What is advanced wastewater treatment?

- There are various techniques that can improve the treatment of so-called micropollutants, particularly synthetic organic chemicals, such as pharmaceuticals. A common technique is to break up the molecules using ozone gas. Another is to separate the chemicals from the water by either adding powdered activated carbon which binds the molecules, or make the sewage water pass through an activated carbon filter.

Can today's sewage treatment plants not capture chemicals?

- The common plants are not built to remove contaminants such as organic chemicals or metals, although many substances are removed anyway. But persistent and water-soluble substances can pass more or less unaffected through the treatment plants, and many pharmaceuticals fall into this category. To clean this type of substances, and also improve the treatment of most chemical pollutants in general, require more advanced treatment methods.

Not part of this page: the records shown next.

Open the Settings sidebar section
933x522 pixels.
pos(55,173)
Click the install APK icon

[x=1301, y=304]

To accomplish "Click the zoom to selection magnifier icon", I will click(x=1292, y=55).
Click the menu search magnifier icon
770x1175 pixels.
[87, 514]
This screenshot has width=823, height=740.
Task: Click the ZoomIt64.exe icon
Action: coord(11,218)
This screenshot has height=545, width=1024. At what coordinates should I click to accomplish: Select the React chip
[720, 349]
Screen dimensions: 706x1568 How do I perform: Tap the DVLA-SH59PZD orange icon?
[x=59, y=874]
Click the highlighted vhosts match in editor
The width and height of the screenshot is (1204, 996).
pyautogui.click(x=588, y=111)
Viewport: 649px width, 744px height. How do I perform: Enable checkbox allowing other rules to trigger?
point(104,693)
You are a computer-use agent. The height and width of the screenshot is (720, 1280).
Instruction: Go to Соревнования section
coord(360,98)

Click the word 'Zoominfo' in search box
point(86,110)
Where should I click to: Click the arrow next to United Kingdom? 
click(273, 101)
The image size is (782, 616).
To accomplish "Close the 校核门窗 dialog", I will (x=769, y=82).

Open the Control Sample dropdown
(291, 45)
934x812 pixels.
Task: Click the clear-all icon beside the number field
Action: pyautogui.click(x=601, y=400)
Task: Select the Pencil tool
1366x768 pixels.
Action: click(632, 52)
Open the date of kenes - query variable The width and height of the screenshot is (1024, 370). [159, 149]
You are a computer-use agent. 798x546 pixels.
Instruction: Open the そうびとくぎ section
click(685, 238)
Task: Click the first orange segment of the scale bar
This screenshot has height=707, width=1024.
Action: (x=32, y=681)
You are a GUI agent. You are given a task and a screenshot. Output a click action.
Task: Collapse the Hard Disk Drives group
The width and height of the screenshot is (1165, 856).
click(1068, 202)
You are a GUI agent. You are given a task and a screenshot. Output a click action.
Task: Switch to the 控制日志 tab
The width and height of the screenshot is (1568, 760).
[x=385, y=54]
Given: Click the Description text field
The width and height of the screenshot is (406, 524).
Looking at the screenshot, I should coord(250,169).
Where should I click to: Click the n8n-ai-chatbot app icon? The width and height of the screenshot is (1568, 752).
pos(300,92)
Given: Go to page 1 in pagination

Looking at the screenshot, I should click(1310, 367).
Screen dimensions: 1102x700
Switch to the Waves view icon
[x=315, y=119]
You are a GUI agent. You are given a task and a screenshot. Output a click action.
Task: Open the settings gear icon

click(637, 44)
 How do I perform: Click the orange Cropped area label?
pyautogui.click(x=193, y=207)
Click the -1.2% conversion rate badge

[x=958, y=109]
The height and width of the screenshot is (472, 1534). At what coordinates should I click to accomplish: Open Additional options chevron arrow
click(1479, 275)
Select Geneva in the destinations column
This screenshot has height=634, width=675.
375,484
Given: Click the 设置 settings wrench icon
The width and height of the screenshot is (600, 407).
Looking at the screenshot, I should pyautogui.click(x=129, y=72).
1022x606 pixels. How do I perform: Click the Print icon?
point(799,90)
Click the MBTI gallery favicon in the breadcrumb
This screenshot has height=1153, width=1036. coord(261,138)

Should we not focus on reducing the use of hazardous substances instead?

Better treatment doesn’t affect the "chemical intensification". Should we not focus on reducing the use of hazardous substances instead?

- Yes, absolutely. But we should do both. Cleaning wastewater doesn’t protect us from exposure in our homes or workplaces. Nor does it affect the flow of chemicals that do not go through treatment plants. But it is one of the few options to protect the Baltic Sea's sensitive environment and be extra cautious with perhaps the most important natural resource we have, water. Without relying solely on regulations and prohibitions of all individual substances.

- A dream scenario would of course be not having to clean wastewater at all because it simply did not contain any hazardous substances. But, unfortunately, we are still far from that scenario. Therefore, we should consider taking the precautions that are available now, and work both upstream and downstream.

Text: Henrik Hamrén

FACTS: World Water Day

In 1993, the United Nations General Assembly officially designated March 22 as World Water Day.

In 2017, the theme is Wastewater, and the campaign, Why waste water?, is about two specific measures:

  • Reduce – improve wastewater treatment to reduce pollutants entering the ecosystem
  • Reuse – treat and use wastewater for green space irrigation and municipal cleaning

This year’s theme connects to the UN Sustainable Development Goal (SDG) target 6.3, that require us by 2030 to “improve water quality by reducing pollution, eliminating dumping and minimizing release of hazardous chemicals and materials, halving the proportion of untreated wastewater and substantially increasing recycling and safe reuse globally”.

World Water Day is coordinated by UN-Water in collaboration with governments and partners.